Hamburg/Mainz. Der Austragungsort birgt symbolische Bedeutung: Die Mainzer Niederlassung der Bundesnetzagentur befindet sich in einer ehemaligen Kaserne. Das passt, denn hier werden die vier deutschen Netzanbieter Telekom, Vodafone, O2 und E-Plus am Montag in eine Milliardenschlacht ziehen. Das Ziel, das jeder der Kontrahenten verfolgt: Ein möglichst großes Paket an Mobilfunkfrequenzen zu ersteigern, um so die eigene Zukunft auf dem deutschen Telekommunikationsmarkt zu sichern.

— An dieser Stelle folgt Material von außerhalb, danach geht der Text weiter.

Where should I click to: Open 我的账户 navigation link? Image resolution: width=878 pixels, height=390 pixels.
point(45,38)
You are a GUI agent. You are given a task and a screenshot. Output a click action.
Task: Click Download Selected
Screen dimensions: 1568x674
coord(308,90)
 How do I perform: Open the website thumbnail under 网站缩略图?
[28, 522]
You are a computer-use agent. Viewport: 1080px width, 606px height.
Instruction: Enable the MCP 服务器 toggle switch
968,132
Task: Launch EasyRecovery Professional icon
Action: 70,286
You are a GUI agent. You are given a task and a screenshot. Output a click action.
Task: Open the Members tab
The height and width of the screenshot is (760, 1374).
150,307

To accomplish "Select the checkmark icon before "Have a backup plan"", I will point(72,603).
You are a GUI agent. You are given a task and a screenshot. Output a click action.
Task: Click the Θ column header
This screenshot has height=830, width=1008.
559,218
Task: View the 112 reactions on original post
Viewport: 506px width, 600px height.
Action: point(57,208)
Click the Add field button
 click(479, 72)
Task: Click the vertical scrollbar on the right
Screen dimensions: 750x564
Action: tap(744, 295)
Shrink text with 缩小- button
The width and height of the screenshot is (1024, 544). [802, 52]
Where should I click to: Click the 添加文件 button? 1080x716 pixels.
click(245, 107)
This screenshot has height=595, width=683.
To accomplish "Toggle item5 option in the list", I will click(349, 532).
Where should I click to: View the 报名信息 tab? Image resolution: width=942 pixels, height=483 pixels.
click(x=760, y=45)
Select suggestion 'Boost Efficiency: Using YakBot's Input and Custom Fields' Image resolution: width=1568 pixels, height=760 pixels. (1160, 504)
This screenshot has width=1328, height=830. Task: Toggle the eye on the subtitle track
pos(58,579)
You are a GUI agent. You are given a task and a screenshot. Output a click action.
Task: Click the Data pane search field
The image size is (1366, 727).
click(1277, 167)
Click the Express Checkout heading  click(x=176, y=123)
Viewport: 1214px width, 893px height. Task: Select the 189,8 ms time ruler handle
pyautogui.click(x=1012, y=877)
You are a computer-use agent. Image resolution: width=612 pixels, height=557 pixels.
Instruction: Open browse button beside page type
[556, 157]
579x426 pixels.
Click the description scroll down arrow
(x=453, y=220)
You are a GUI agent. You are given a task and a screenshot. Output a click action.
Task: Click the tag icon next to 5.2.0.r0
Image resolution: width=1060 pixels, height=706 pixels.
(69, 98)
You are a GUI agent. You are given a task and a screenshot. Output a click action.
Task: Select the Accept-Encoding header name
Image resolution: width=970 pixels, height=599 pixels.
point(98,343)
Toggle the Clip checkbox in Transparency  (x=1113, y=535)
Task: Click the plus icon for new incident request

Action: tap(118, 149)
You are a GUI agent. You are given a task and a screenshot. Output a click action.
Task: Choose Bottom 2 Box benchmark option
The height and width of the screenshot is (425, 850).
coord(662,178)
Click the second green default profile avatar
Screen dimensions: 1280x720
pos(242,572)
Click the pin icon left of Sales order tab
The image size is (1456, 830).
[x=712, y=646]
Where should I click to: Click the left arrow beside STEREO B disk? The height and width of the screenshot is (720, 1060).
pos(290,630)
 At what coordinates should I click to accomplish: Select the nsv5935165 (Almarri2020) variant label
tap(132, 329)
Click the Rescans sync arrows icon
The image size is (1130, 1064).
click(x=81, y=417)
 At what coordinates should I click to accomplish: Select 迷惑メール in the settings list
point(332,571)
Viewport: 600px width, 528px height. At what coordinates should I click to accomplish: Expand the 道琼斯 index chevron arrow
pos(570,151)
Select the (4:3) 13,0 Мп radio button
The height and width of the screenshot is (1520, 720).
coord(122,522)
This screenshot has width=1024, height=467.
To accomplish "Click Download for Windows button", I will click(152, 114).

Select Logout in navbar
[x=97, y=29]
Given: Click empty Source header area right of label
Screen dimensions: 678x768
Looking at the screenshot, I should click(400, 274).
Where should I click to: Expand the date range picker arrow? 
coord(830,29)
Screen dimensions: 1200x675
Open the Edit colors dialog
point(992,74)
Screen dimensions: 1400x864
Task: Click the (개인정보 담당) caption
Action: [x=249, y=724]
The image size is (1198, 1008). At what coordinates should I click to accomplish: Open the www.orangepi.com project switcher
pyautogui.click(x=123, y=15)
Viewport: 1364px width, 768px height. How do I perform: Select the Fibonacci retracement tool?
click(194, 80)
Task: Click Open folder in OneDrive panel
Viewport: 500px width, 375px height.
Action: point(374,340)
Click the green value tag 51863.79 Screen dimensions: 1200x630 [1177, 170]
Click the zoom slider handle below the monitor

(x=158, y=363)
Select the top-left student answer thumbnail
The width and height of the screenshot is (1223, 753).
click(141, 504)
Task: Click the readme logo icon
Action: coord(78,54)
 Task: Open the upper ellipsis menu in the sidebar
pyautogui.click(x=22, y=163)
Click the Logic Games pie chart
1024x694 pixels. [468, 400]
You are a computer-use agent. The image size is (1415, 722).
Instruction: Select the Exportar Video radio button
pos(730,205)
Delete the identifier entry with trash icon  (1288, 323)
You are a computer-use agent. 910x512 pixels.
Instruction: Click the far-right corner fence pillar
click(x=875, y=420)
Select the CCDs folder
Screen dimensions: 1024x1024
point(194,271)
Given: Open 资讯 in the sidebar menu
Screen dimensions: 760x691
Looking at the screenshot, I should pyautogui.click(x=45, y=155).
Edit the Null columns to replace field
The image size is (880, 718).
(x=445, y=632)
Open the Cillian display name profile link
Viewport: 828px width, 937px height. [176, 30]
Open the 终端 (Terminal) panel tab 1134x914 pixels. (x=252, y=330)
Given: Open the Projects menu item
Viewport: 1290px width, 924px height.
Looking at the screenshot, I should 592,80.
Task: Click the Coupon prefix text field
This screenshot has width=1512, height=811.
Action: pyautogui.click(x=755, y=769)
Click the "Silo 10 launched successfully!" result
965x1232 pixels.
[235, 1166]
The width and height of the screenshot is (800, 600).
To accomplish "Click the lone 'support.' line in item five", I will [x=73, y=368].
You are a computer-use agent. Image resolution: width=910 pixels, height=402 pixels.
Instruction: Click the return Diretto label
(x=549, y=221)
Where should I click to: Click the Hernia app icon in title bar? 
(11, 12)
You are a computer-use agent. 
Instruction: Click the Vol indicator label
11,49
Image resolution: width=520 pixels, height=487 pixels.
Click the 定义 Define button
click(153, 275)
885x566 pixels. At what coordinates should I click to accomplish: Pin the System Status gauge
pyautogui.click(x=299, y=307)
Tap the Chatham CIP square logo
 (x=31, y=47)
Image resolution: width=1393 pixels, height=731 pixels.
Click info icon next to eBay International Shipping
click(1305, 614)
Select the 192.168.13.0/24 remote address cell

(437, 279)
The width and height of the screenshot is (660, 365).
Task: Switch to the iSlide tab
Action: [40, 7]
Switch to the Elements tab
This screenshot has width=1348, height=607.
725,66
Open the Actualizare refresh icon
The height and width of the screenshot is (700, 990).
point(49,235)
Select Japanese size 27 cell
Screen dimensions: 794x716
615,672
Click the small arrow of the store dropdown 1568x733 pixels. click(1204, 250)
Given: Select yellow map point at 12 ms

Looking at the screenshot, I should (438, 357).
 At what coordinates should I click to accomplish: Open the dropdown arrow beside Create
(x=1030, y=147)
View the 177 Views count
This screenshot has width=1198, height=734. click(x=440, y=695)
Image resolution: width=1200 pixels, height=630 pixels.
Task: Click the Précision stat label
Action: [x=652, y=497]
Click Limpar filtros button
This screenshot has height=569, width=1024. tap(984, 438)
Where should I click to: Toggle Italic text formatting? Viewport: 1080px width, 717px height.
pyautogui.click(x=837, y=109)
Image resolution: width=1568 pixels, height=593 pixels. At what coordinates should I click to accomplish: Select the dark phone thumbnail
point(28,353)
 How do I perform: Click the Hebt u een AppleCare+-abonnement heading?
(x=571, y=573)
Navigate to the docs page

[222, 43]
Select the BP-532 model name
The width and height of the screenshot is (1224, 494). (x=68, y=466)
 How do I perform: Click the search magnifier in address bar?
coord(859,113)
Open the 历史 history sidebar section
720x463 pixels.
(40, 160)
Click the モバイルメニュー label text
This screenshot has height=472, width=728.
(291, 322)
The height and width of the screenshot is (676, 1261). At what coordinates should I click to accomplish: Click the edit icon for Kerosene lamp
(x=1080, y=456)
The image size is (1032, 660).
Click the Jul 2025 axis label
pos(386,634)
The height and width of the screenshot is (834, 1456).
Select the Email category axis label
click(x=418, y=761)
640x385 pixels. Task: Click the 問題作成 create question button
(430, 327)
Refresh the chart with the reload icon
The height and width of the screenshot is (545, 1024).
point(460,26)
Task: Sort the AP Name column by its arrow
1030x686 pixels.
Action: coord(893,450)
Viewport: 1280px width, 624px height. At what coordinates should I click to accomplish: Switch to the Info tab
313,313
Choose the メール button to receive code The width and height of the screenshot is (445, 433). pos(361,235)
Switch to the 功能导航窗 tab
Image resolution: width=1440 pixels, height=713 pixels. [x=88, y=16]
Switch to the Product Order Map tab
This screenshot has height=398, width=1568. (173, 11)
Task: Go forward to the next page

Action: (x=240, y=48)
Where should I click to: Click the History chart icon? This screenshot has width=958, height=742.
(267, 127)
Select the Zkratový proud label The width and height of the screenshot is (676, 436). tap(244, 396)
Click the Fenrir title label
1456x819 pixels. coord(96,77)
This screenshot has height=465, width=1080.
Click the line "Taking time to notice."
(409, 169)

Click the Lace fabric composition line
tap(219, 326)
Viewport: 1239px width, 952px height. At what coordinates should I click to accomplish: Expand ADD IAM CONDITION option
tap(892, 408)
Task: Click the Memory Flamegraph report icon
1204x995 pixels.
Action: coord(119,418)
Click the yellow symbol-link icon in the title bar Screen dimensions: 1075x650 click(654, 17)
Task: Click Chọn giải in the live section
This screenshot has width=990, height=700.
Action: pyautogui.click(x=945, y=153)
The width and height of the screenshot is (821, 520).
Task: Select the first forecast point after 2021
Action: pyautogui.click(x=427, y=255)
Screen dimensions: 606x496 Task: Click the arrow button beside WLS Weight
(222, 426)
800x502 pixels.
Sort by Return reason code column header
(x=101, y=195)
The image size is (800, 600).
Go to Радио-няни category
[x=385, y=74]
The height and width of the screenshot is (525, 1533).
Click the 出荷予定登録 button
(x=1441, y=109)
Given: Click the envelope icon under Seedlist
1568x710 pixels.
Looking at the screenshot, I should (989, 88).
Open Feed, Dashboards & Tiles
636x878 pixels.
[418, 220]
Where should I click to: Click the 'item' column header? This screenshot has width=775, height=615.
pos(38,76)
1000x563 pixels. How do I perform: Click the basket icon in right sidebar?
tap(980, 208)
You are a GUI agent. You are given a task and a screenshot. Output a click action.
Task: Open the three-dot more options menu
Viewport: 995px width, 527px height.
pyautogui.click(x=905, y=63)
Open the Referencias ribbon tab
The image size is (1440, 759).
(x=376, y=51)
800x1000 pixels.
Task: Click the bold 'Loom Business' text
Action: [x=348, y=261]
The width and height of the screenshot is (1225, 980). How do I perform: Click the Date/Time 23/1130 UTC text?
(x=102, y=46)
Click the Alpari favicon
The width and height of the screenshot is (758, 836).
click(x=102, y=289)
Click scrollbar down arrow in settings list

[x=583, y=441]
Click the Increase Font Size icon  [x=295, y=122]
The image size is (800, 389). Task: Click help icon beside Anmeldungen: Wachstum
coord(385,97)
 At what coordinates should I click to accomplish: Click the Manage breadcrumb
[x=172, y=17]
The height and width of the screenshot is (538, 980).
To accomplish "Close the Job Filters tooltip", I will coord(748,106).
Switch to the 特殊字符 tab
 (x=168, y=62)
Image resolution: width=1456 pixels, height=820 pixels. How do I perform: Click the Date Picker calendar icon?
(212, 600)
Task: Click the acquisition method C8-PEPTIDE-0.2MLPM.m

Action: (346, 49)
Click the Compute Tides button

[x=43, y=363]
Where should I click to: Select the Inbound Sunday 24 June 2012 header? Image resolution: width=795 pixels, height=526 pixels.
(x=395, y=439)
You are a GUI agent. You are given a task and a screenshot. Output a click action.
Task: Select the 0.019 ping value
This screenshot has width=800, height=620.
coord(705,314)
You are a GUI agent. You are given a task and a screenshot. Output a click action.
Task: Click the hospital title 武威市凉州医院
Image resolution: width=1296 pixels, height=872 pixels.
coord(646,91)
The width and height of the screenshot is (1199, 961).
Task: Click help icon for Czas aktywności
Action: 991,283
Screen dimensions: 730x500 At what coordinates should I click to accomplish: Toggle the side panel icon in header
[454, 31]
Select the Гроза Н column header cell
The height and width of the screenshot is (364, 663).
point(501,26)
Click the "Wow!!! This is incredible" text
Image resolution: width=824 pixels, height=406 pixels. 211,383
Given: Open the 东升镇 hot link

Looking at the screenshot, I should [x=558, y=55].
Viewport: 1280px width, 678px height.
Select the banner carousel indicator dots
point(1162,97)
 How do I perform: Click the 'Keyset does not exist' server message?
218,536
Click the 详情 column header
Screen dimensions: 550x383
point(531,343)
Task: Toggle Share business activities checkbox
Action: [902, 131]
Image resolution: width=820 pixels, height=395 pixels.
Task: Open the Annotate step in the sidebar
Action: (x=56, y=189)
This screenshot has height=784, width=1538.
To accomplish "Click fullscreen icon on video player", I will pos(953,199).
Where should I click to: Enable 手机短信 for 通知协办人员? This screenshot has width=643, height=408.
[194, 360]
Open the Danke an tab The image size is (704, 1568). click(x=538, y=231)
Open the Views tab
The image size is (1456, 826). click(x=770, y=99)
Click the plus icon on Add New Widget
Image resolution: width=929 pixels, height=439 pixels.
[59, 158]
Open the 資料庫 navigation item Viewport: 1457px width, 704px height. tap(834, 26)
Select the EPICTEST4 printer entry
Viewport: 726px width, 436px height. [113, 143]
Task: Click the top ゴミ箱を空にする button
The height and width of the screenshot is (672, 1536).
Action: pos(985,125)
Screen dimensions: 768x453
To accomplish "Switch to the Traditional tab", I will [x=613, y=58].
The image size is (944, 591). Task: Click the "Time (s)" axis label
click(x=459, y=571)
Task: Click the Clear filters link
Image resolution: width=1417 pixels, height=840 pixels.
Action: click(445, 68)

"So eine Chance wird es viele Jahre nicht mehr geben", sagt der Präsident der Bundesnetzagentur, Matthias Kurth. Er hat vor allem zwei Anliegen: Mit der Auktion möglichst viel Geld in die Staatskassen zu spülen. Und gleichzeitig die letzten weißen Flecken auf der deutschen Internetlandkarte zu tilgen. Denn: "Breitband ist eine der wichtigsten Voraussetzungen für die wirtschaftliche Entwicklung", meint August-Wilhelm Scheer, Präsident des Hightechverbands Bitkom. Noch ist in 700 ländlichen Kommunen, darunter auch die Küsten von Schleswig-Holstein und Niedersachsen, eine schnelle Verbindung ins Netz nicht möglich. Das soll sich dank der neuen Frequenzen bis zum Jahresende ändern. Sie ermöglichen eine schnelle Datenübertragung über das mobile Internet, wo das Verlegen von Kabeln für den Webzugang per Festnetz zu teuer wäre. "Die Bedeutung der Auktion für den Standort Deutschland ist daher kaum zu überschätzen", betont Scheer.

Auch für die zukünftige Aufteilung des Telekommunikationsmarkts ist die Auktion von entscheidender Bedeutung. Denn der Datenverkehr mit Videos, Musik und E-Mails in den Handynetzen boomt. 2009 haben Smartphone- und Laptopnutzer nach Bitkom-Angaben dreimal so viel über das mobile Internet heruntergeladen wie im Vorjahr. "Und das ist erst der Anfang", vermutet Kurth. Der Knackpunkt: Nur wer ein leistungsfähiges Netz besitzt, kann im Kampf um die Kunden mithalten. Die freien Frequenzen reichen aber nicht, damit alle vier Konkurrenten ihr Netz ausbauen können. Branchenexperten sehen vor allem den drittgrößten Netzbetreiber E-Plus unter Zugzwang, der nach einer Studie des Marktforschers Bernstein Research bislang in Sachen Netzqualität weit abgeschlagen ist. Da die wirksamste Waffe in diesem Kampf Geld ist, sehen sich die kleineren Netzbetreiber E-Plus und O2 benachteiligt. Sie versuchten bereits vor Monaten, die Versteigerung wegen Wettbewerbsvorteilen für die Platzhirsche Telekom und Vodafone gerichtlich zu verhindern - allerdings vergebens.

So wird am Montag in der Mainzer Kaserne eine hoch komplizierte wochenlange Auktion beginnen. Extra geschulte Vertreter der vier Firmen werden in getrennten Räumen auf Frequenzpakete mit einem Gesamtvolumen von 360 Megahertz bieten. Analysten rechnen mit Einnahmen zwischen drei und sieben Milliarden Euro. Ganz oben auf der Wunschliste der Konkurrenten stehen die leistungsfähigen Frequenzen im Bereich um 800 Megahertz. "Die Mobilfunkunternehmen benötigen auf diesem Frequenzband weniger Funkstationen als auf höheren Frequenzen", erklärt WestLB-Experte Tarkan Cinar.

Das begehrte Paket stammt aus dem analogen Erbe von Rundfunk- und Fernsehanstalten. Deren Signale brauchen seit der Umstellung auf Digitaltechnik nur noch ein Viertel des bisherigen Platzes. Die frei werdenden Bereiche schaffen im Mobilfunk Raum für die neue LTE-Technik (Long Term Evolution, zu deutsch: langfristige Entwicklung). Dieser Nachfolger des UMTS-Standards ist auf rasante Datenübertragung ausgerichtet und ermöglicht ein bis zu 100-mal schnelleres Downloadtempo als DSL-Anschlüsse. "Dank LTE werden Mobilfunknetze eine echte Alternative zu DSL oder Kabelanschluss", sagt Bitkom-Vorstand Herbert Merz. Da auch das Telefonieren über das Netz damit problemlos möglich wird, könnte die neue Technik sogar den Abschied von der guten alten Telefondose einläuten.